■ Work instructions ■
Every line of the listing that holds the word "agent" should be returned.

--- START ---

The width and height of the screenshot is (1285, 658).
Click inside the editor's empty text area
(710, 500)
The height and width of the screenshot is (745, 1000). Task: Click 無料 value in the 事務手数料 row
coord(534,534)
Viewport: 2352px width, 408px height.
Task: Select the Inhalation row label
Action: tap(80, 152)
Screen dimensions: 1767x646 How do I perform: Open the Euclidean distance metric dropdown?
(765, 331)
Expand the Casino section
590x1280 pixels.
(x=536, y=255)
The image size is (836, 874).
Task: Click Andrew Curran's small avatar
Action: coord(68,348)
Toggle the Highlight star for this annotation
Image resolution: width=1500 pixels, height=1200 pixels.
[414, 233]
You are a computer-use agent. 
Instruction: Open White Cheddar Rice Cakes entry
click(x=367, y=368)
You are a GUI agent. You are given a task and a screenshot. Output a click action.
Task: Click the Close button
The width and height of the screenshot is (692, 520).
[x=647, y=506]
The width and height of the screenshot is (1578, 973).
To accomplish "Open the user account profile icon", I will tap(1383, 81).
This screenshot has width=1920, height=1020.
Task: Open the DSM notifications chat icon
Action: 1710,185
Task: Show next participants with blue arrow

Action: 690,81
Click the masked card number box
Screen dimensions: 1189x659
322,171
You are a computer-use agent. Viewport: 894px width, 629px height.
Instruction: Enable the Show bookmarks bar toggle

--- END ---

■ Written answer ■
You are a computer-use agent. 
You are a GUI agent. You are given a task and a screenshot. Output a click action.
You are a computer-use agent. Viewport: 894px width, 629px height.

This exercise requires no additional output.